#### WHAT TO DO:
Please copy the entries from the line containing "between (421, 242)" through the line containing "Segal [830, 975]", keeping both of those lines.

#### DATA TO PROCESS:
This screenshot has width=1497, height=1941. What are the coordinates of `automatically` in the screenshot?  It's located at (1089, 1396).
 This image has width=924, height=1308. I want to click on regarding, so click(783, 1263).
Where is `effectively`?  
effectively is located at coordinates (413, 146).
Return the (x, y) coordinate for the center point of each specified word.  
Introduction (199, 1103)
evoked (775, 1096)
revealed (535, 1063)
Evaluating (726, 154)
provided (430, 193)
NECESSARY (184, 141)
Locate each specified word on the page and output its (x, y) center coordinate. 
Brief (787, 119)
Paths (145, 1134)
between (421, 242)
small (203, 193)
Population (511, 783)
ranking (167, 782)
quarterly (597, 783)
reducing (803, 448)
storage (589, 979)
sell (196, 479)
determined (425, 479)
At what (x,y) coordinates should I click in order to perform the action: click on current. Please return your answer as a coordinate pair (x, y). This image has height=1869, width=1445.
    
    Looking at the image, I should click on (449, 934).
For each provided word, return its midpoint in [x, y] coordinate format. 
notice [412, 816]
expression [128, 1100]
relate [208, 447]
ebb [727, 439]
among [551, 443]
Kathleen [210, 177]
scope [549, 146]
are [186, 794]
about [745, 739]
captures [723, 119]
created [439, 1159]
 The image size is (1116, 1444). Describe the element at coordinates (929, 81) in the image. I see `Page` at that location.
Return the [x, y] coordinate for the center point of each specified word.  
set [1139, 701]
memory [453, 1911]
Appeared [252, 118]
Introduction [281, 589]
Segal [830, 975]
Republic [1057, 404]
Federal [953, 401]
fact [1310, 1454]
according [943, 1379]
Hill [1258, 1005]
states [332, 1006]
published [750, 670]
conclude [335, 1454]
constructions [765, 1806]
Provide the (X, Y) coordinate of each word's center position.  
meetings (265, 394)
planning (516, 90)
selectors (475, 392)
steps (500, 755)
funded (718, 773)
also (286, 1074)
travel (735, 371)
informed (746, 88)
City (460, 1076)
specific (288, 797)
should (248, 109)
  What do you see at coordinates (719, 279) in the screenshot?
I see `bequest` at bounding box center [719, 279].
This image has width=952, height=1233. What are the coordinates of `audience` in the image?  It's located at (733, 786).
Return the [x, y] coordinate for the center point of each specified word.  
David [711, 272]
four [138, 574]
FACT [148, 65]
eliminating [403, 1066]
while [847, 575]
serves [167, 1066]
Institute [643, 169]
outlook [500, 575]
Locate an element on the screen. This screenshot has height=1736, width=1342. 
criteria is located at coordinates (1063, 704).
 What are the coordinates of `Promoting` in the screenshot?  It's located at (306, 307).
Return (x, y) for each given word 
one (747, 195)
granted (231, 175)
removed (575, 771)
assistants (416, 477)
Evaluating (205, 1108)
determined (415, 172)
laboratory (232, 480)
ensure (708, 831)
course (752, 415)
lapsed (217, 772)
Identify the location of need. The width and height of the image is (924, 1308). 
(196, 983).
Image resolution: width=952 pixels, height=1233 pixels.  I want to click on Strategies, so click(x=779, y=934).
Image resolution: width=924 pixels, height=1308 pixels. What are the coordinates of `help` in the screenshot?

#### ANSWER TO THE EXERCISE:
between (421, 242)
small (203, 193)
Population (511, 783)
ranking (167, 782)
quarterly (597, 783)
reducing (803, 448)
storage (589, 979)
sell (196, 479)
determined (425, 479)
At what (x,y) coordinates should I click in order to perform the action: click on current. Please return your answer as a coordinate pair (x, y). This image has height=1869, width=1445.
    
    Looking at the image, I should click on (449, 934).
For each provided word, return its midpoint in [x, y] coordinate format. 
notice [412, 816]
expression [128, 1100]
relate [208, 447]
ebb [727, 439]
among [551, 443]
Kathleen [210, 177]
scope [549, 146]
are [186, 794]
about [745, 739]
captures [723, 119]
created [439, 1159]
 The image size is (1116, 1444). Describe the element at coordinates (929, 81) in the image. I see `Page` at that location.
Return the [x, y] coordinate for the center point of each specified word.  
set [1139, 701]
memory [453, 1911]
Appeared [252, 118]
Introduction [281, 589]
Segal [830, 975]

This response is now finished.